Text section -
= = =

A test of faith indeed!

April 16, 2022

Genesis 1:1-2:4a [The Story of Creation] | Genesis 7:1-5, 11-18, 8:6-18, 9:8-13 [The Flood] | Genesis 22:1-18 [Abraham’s sacrifice of Isaac] | Exodus 14:10-31; 15:20-21 [Israel’s deliverance at the Red Sea] | Isaiah 55:1-11 [Salvation offered freely to all] | Baruch 3:9-15, 3:32-4:4 or Proverbs 8:1-8, 19-21; 9:4b-6 [Learn wisdom and live] | Ezekiel 36:24-28 [A new heart and a new spirit] | Ezekiel 37:1-14 [The valley of dry bones] | Zephaniah 3:14-20 [The gathering of God’s people] | Romans 6:3-11 | Psalm 114 |Luke 24:1-12

“Take your son, your only son Isaac, whom you love, and go to the land of Moriah, and offer him there as a burnt offering on one of the mountains …”  Genesis 22:2

As I read these words, I find myself thinking about war. They have led me to ask, “Why would God instruct Abraham to sacrifice his only son, the still young child through whom he had promised to make him the father of myriad nations? How would killing Isaac make it possible for Abraham’s seed to multiply into generations of men and women?” 

A test of faith indeed! But what was this test really about? Perhaps, I thought, it was God’s way to remind every generation’s elders to be mindful of from which altar, to which battlefields and for which causes they may send their children off to war.

Today, I believe we are witnessing the ways two nations are responding to this test. How can we know, through the language of their behaviors, which is answering it in a way God might expect of them? 

I see that it is not just the youth in Ukraine who are sacrificing themselves in order to protect their children and their hoped-for future generations. I also see their leaders and elders, both men and women, putting themselves in death’s way even as they sound the call to action. I also see a single, autocratic, man, safe from the battlefield who hides his true motives and merciless orders from his people and from those he sends to fight and die in his war.

I cannot believe that God ever wants any of his people to wage war. But I do believe God would understand. I do not believe it surprises God that Ukraine would take up arms to defend itself.

I also believe I must ask, “Where will we find the ram that God will provide in the thicket of this conflict?” I am certain that God expects me to pray for the courageous people of Ukraine and for the ordinary, unaware people of Russia. I believe I am expected to hope for a miraculous transformation of Vladimir Putin … and … for justice for his victims and for the judgement that only God can bring upon those who fail the test.

= = =

Excerpted data -
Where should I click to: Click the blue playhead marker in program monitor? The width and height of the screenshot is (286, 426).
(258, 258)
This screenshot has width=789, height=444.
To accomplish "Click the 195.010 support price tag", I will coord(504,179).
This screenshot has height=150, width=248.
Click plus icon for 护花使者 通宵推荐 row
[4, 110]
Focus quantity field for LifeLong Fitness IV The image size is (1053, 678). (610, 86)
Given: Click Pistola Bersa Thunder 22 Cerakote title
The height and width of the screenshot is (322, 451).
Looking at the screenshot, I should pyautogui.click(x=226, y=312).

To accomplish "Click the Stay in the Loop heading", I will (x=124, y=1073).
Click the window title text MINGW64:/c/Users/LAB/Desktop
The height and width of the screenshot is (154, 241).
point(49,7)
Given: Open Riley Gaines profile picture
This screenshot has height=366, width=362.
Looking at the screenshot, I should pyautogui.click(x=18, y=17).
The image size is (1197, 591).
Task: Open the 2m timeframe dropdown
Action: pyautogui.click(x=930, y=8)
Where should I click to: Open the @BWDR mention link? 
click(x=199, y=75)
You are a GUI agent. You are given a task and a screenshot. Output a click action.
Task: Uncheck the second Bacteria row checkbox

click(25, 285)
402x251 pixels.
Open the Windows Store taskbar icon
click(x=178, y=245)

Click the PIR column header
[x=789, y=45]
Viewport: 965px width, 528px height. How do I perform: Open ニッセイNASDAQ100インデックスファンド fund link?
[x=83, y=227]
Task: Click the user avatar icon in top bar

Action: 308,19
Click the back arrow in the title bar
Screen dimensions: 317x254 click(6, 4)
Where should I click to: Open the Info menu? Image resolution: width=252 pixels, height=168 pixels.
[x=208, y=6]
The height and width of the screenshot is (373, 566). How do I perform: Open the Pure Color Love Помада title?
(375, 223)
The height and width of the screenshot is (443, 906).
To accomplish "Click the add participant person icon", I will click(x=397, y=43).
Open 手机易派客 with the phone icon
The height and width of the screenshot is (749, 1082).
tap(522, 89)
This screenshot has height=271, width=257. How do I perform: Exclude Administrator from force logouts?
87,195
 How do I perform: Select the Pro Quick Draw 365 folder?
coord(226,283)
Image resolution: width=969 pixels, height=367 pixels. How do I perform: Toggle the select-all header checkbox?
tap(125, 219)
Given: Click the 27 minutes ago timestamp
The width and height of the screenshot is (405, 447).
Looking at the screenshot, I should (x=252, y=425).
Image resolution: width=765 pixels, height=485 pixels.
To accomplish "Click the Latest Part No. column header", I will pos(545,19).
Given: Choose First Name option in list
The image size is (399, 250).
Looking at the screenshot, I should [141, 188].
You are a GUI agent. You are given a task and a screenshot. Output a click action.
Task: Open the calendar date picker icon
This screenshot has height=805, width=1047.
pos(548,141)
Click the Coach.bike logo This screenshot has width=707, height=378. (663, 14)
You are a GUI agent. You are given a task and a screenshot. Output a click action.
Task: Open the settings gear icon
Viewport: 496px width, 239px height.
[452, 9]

= = =

Activity A - What date does the reflection carry?
Activity B - In one to three sentences, explain what the writer of the reflection suggests God's test of Abraham may really have been about.
Activity C - Reproduce from the reflection the part that opens with the words containing "Today, I believe" and closes with "expect of them?".

Exercise solution A - April 16, 2022

Exercise solution B - The writer suggests the test may have been God's way to remind the elders of every generation to be mindful of the altar from which they send their children off to war, the battlefields they send them to, and the causes they send them for.

Exercise solution C -
Today, I believe we are witnessing the ways two nations are responding to this test. How can we know, through the language of their behaviors, which is answering it in a way God might expect of them?